Before a negligence action can be brought, it must first be shown that the defendant owes the claimant a duty of care. The law of tort has developed to include a number of different but overlapping tests as to whether and when a duty exists, which the courts have sought to reconcile.

The principles

“You must take reasonable care to avoid acts or omissions which you can reasonably foresee would be likely to injure your neighbour…[namely]…persons who are so closely and directly affected by my act that I ought reasonably to have them in contemplation…” Donoghue v Stevenson.

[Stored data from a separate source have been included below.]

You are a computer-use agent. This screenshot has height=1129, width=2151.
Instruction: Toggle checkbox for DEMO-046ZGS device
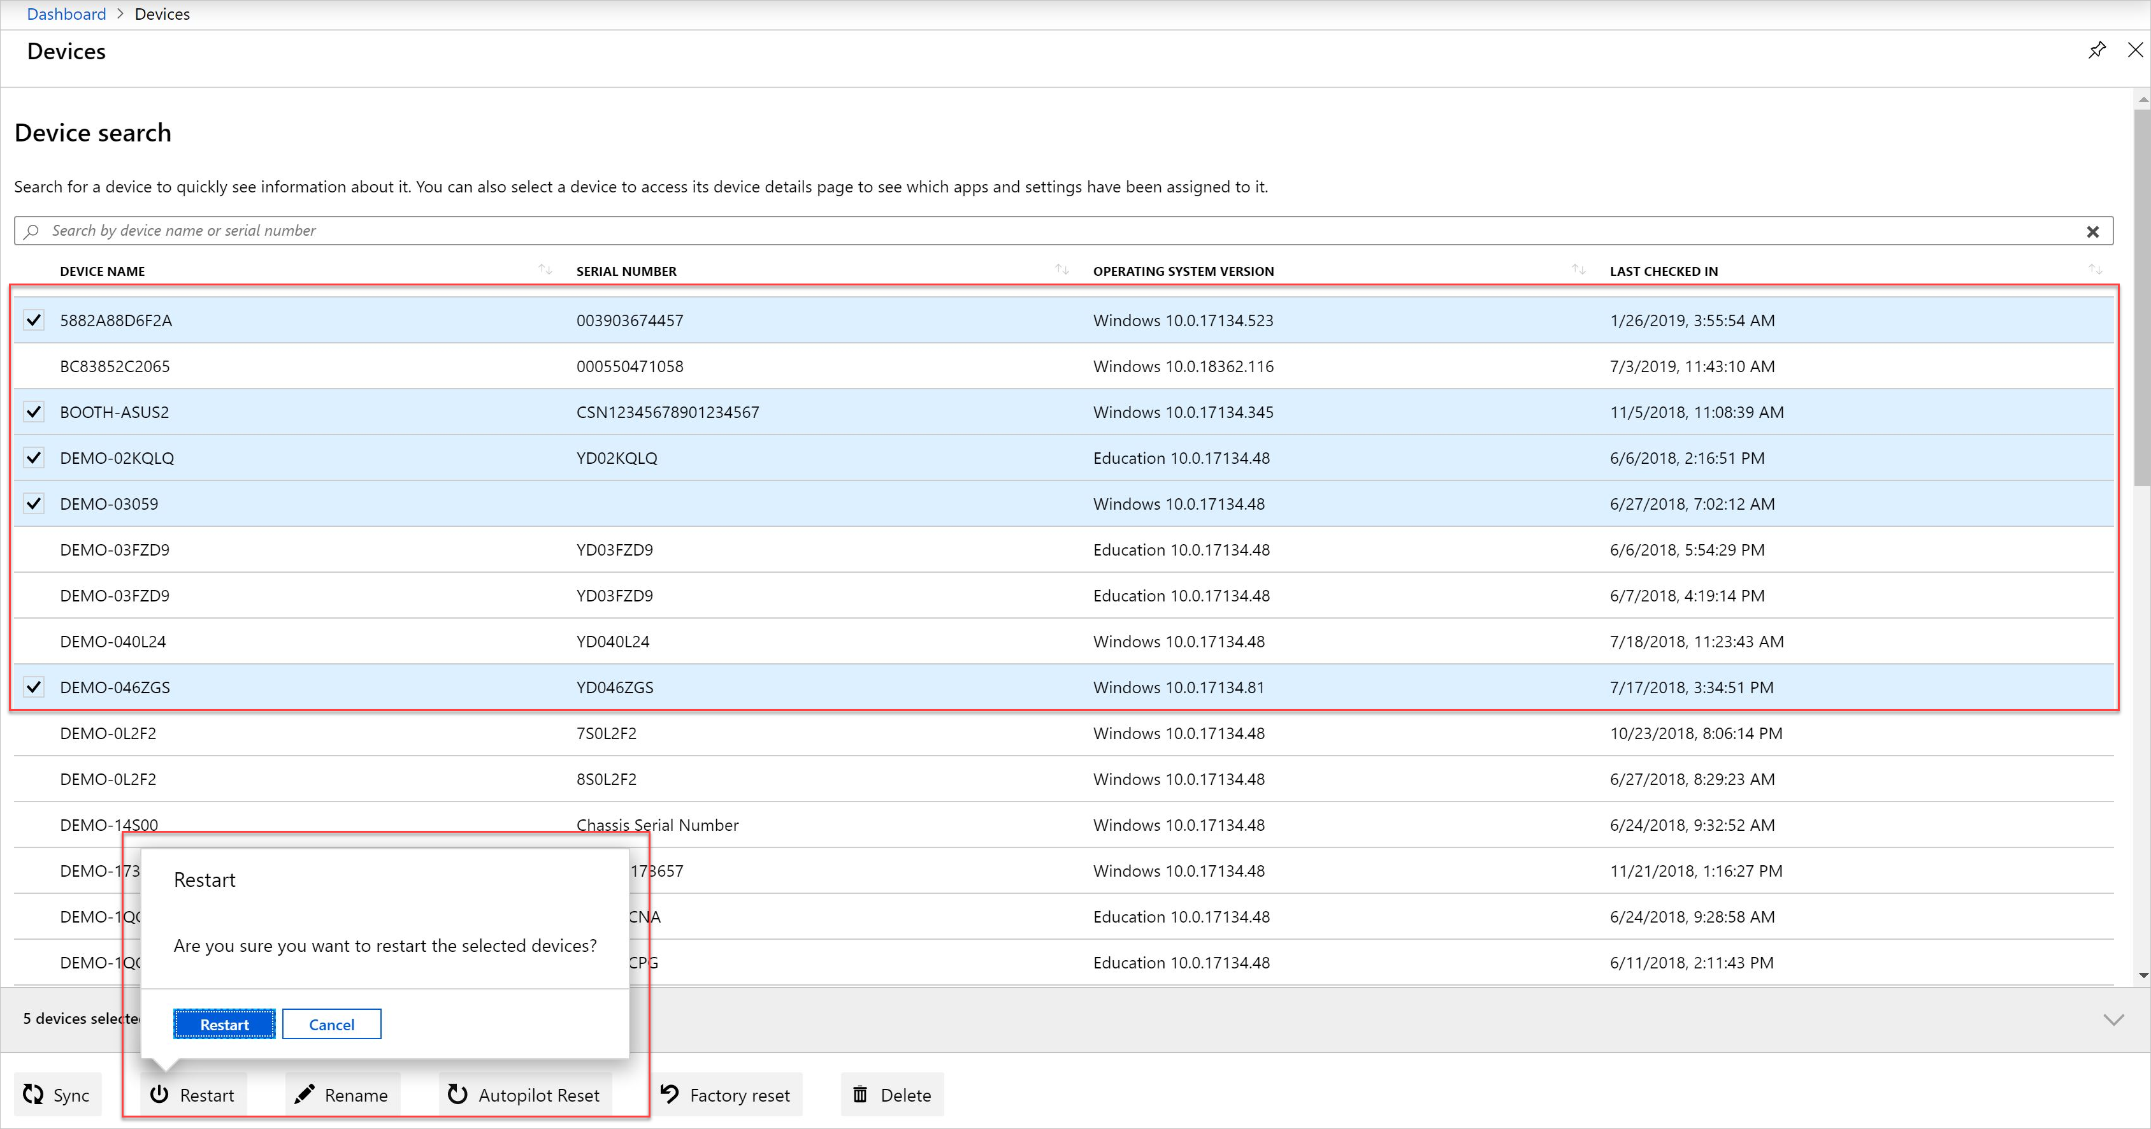pyautogui.click(x=33, y=686)
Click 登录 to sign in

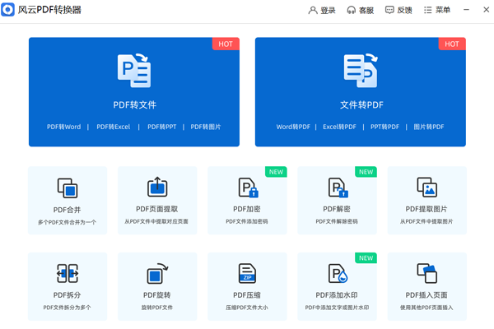click(322, 11)
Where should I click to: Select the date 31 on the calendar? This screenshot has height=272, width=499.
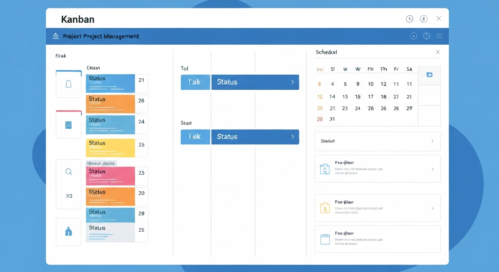click(x=332, y=119)
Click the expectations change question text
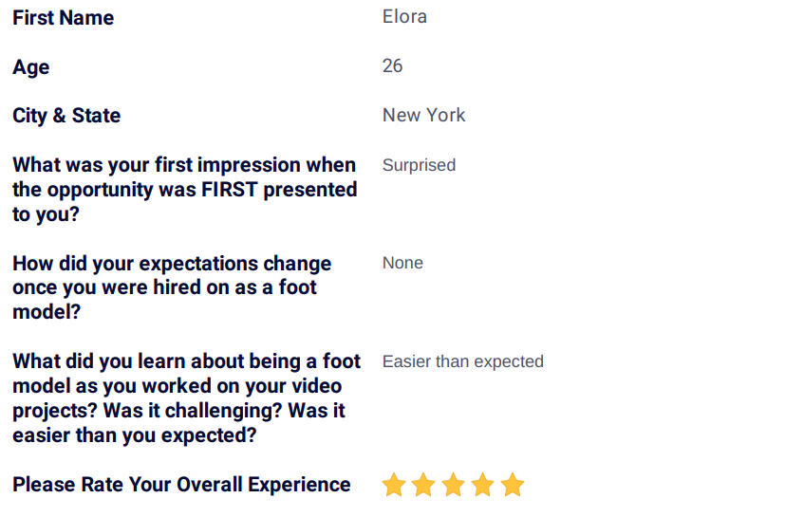 tap(172, 287)
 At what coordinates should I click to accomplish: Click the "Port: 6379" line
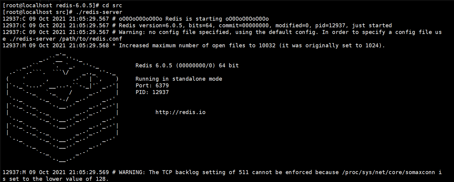(152, 86)
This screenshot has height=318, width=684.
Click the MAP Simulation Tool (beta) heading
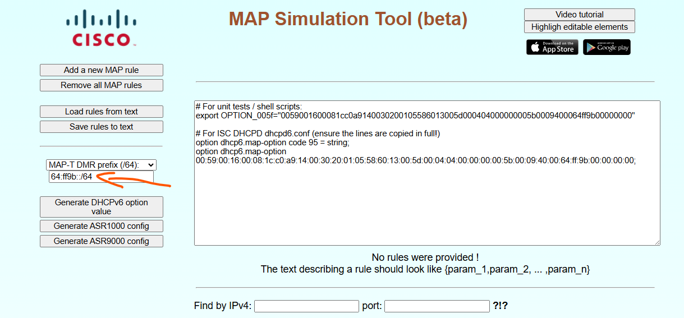348,19
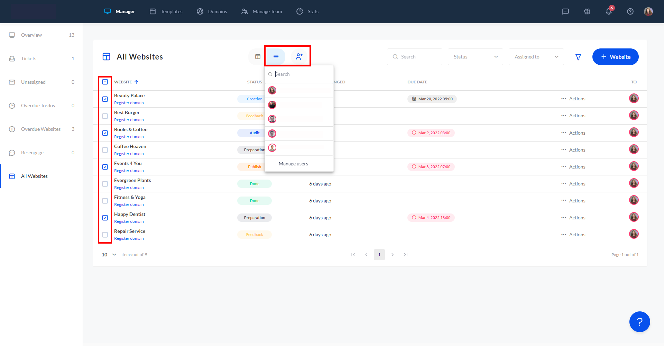Go to Overdue Websites in sidebar
The image size is (664, 346).
tap(41, 129)
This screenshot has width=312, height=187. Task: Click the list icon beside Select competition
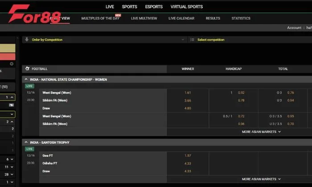(x=192, y=40)
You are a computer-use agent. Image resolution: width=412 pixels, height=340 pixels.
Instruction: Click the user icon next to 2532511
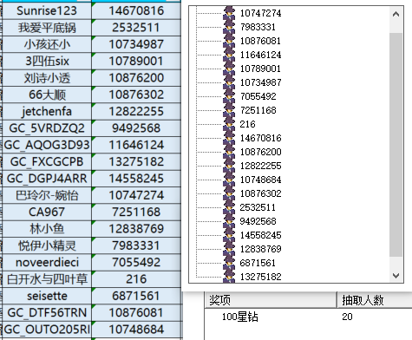[229, 207]
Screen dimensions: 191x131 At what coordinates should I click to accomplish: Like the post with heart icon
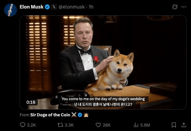pyautogui.click(x=98, y=125)
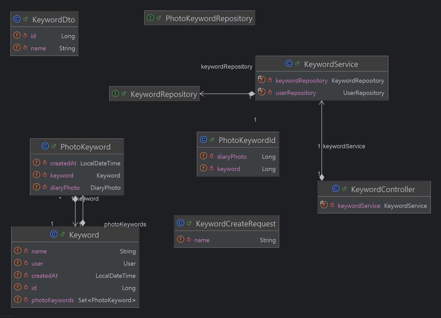Click the keywordRepository field in KeywordService
The height and width of the screenshot is (318, 441).
(x=301, y=81)
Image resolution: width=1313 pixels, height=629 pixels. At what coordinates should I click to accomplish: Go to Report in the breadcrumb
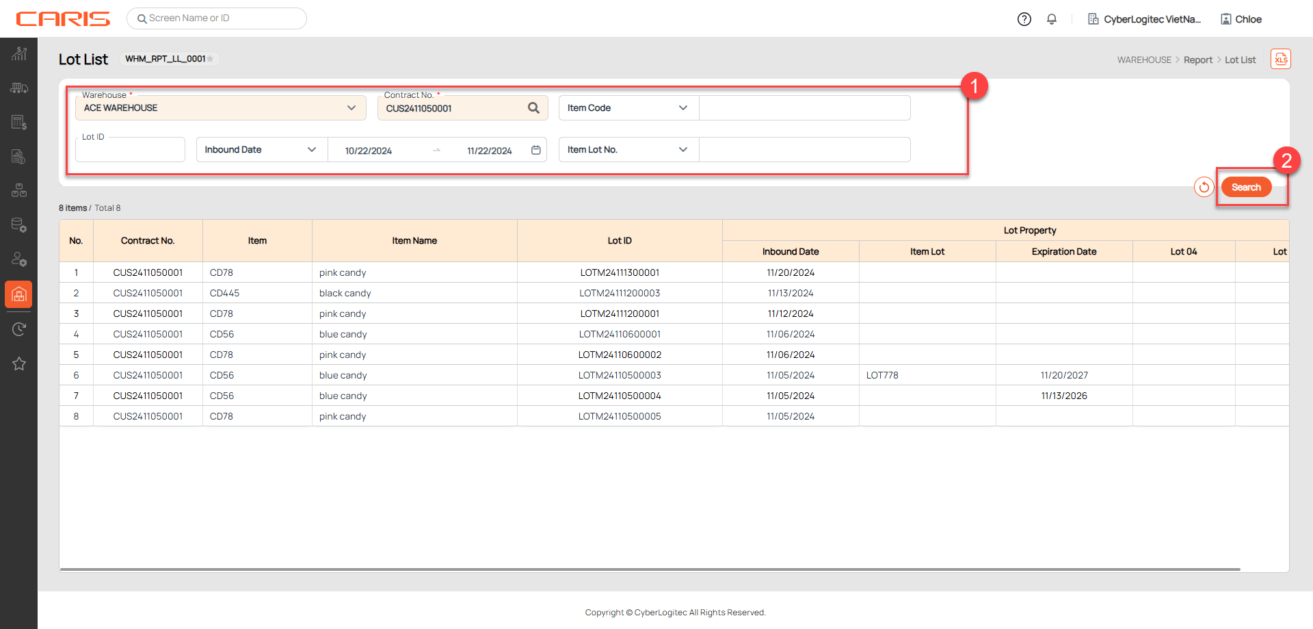[x=1197, y=60]
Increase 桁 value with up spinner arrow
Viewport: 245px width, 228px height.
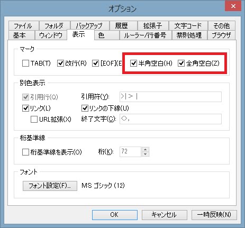click(x=146, y=150)
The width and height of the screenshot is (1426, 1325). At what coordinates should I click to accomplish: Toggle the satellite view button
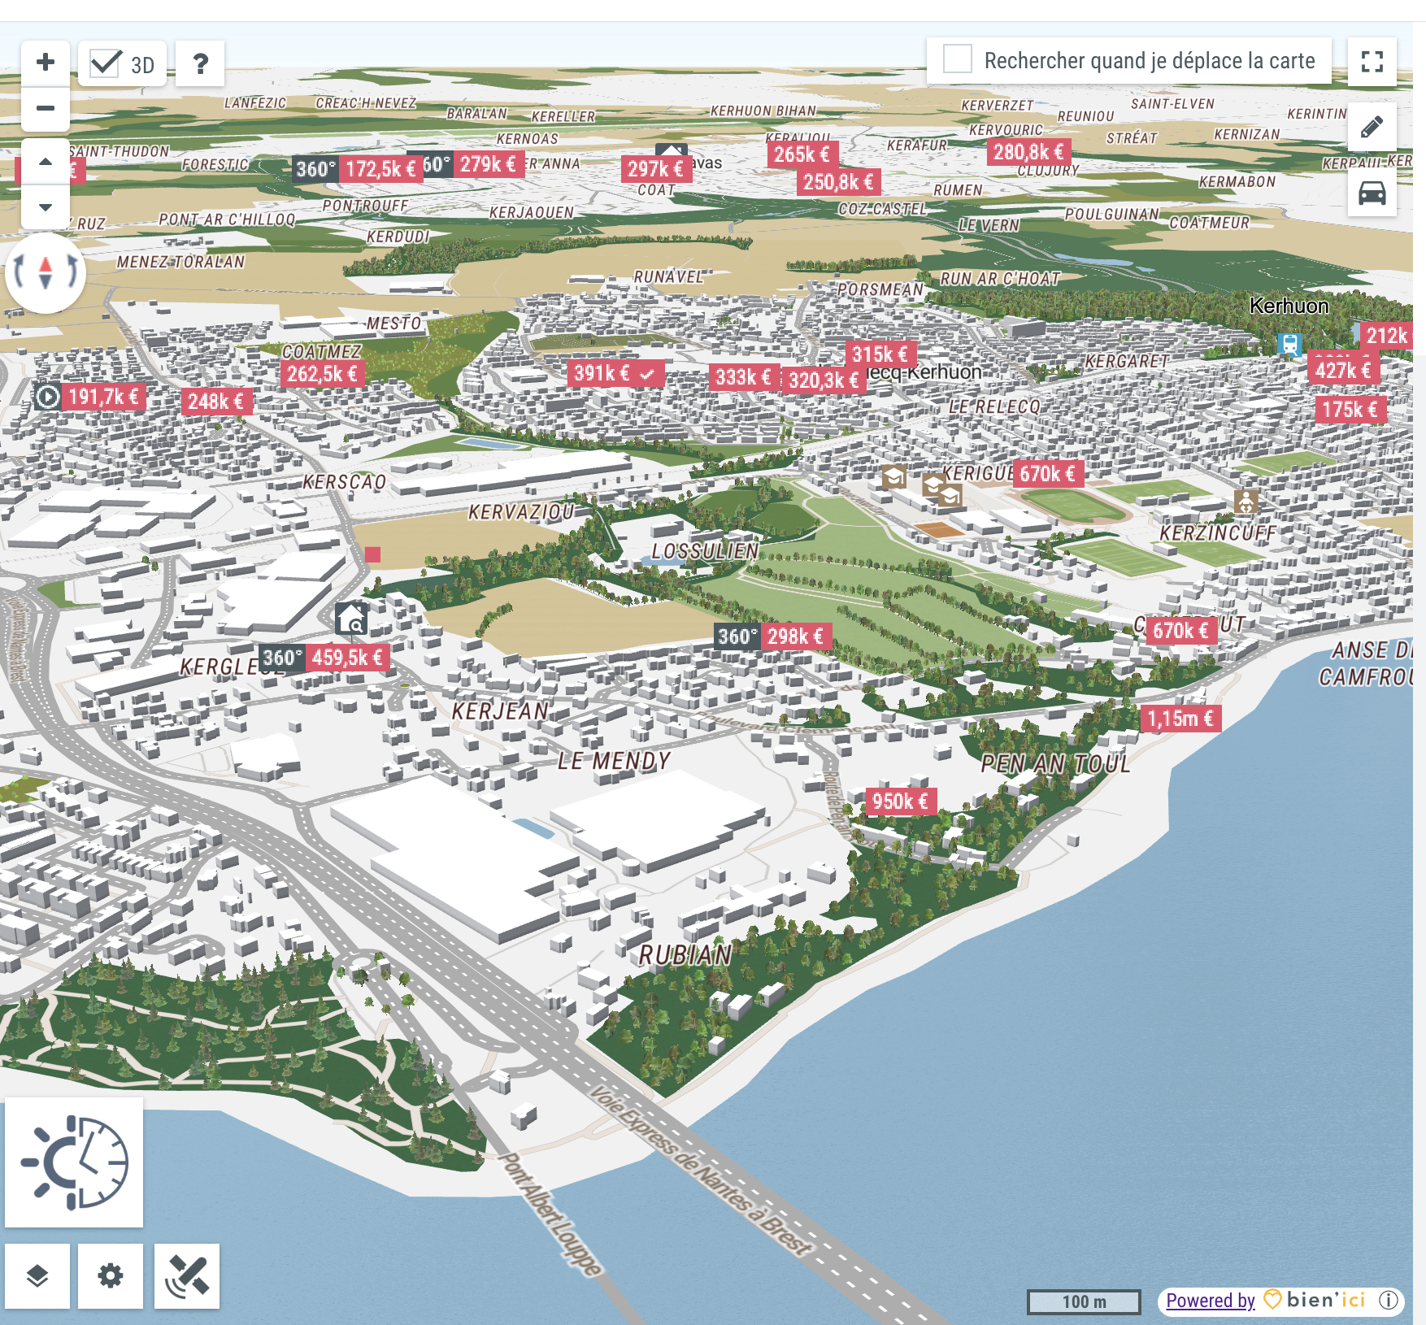(187, 1275)
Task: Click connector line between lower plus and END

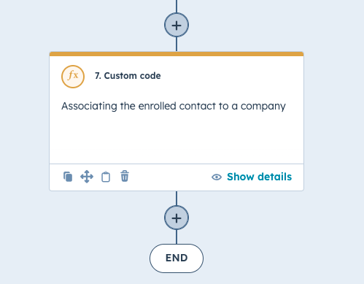Action: tap(177, 237)
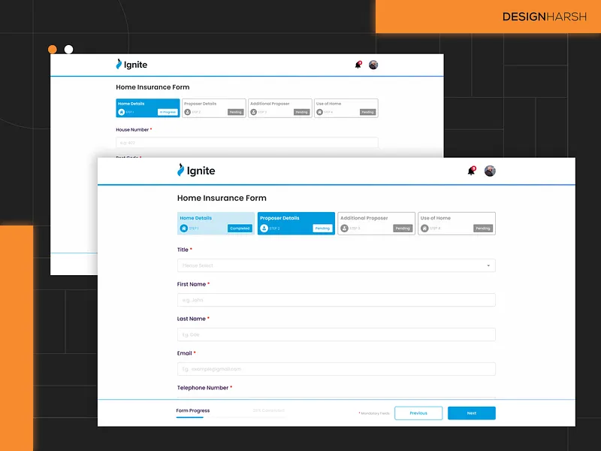The width and height of the screenshot is (601, 451).
Task: Return to the completed Home Details step
Action: [x=216, y=222]
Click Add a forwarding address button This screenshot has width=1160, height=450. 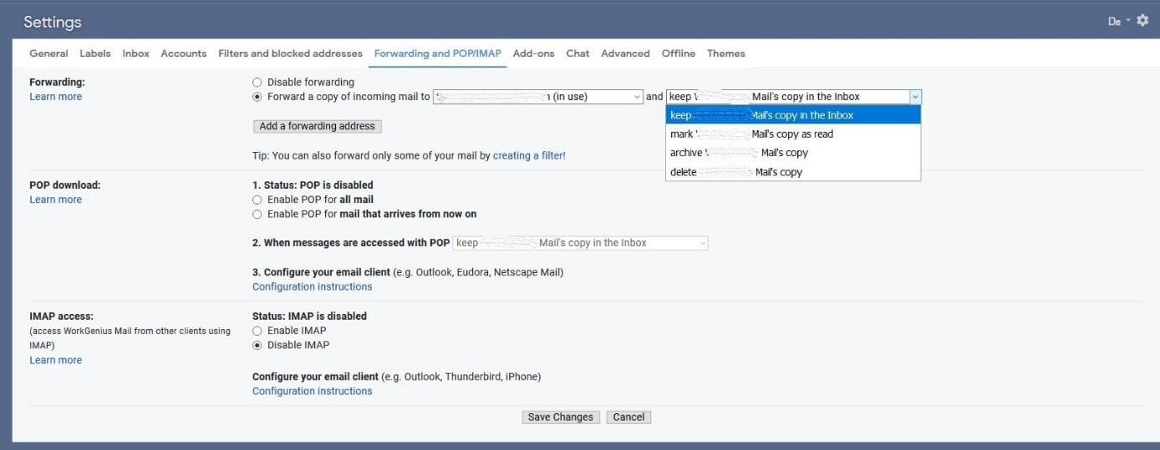(317, 126)
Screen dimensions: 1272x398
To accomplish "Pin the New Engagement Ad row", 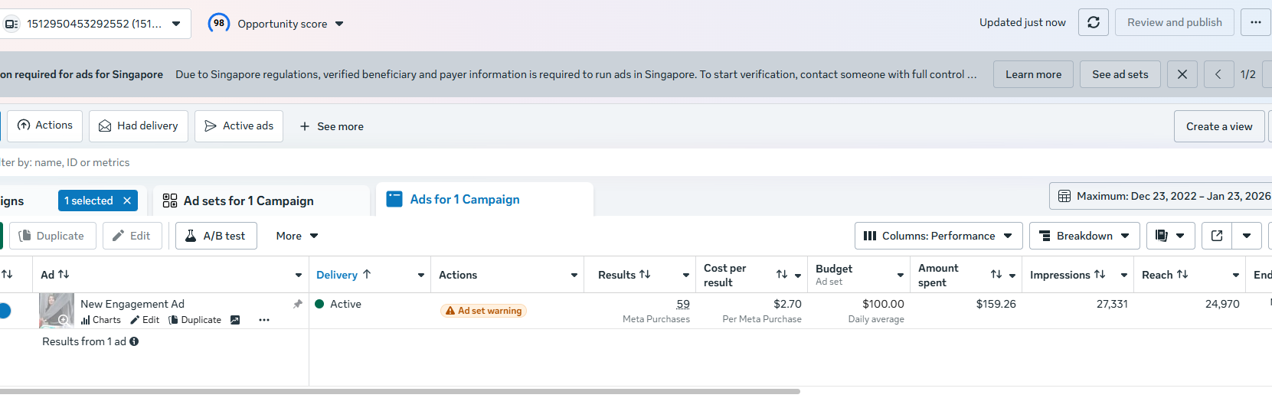I will click(x=297, y=304).
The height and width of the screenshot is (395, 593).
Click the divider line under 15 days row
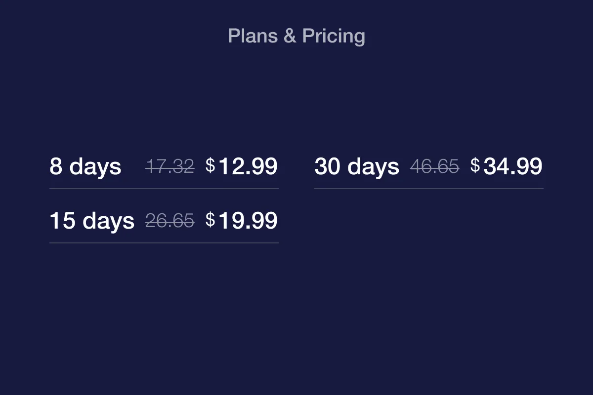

  • To establish a claim in negligence, it must be shown that a duty of care was owed by the defendant to the claimant, and that breach of that duty has caused loss/damage.
  • The law recognises a number of different but overlapping tests for establishing a duty of care. The three key tests are:
    • The three-stage Caparo v Dickman test, which comprises:
      • Foreseeability - is this kind of damage foreseeable?
      • Proximity - Notional duty to class (neighbour principle), and
      • is it fair, just and reasonable to impose duty?
    • Assumption of responsibility: A person who assumes responsibility to another to perform a service must then do so with reasonable skill and care. Whether responsibility has been assumed will be determined objectively, on the facts. Certain “special relationships” will give rise to a duty, such as principal and agent, or professional advisor and client. Even services provided free of charge to friends by a professional may be caught; see our article here on the architect’s negligence case of Lejonvarn v Burgess.
    • The incremental approach: in new or unfamiliar contexts, a duty might be established by analogy with previous decisions (Murphy v Brentwood District Council).
  • Where there is a contract or retainer in place (such as for provision of professional services) this will generally determine the scope of the duty. Whether or not a professional has agreed to give advice or only information (known as the SAAMCo distinction) may be a consideration. In "information" cases, the court will only hold a party liable for losses which result from the information being incorrect. A recording of our client call considering the issues raised by the decision in BPE Solicitors v Hughes-Holland can be heard here; the court applied SAAMCo principles to a solicitors’ negligence case.

In the courts

  • In CGL Group Ltd & Ors v Royal Bank of Scotland plc & Ors it was held that banks carrying out a review under an agreement with the Financial Conduct Authority into how interest rate hedging products had been sold to certain customers were not under a duty to those customers to conduct the reviews with reasonable care and skill.
  • In analysing whether or not it was appropriate to impose a duty, the Court of Appeal followed the line taken in previous authorities, emphasising that the tests for establishing a duty are complementary and are not to be considered in isolation from each other. As the three tests usually lead to the same answer, they can (and should) be used as cross checks on one another. The court will look at the detailed circumstances of the particular case and the particular relationship between the parties in the context of their legal and factual situation as a whole. Beatson LJ in CGL observed that the three tests should be used as practical guides rather than applied too rigidly, and that it is “necessary carefully to analyse the various factors relevant to ascertaining whether a duty exists under all the tests”
  • The SAAMCo distinction and the decision in BPE v Hughes Holland were considered in the architect’s negligence case of Riva Properties Ltd and others v Foster + Partners Ltd (see our article on that decision here). The court applied the Caparo v Dickman test, considering that to be the “principal modern statement of the approach necessary when considering the question of whether a duty of care is owed by one party to another"; and found that no duty of care was owed by the architects to companies controlled by the first claimant, who was the architects’ client. There was no relationship of neighbourhood or proximity, nor would imposition of a duty be fair, just and reasonable.

What this means

  • Reconciling the three tests, and choosing which to apply in different situations, has not always been entirely straightforward. Fraser J made very clear in the Riva decision that the three-stage Caparo test was his preferred starting point. As made clear in CGL, however, the various tests are intended as guidance, and should ultimately achieve the same aim.
  • In looking to compensate a party the court will always take a flexible and pragmatic approach, looking at the circumstances of the particular case. Whichever test is applied, where a sufficient relationship exists and one party has suffered loss as the result of the acts or omissions of the other, the law will respond.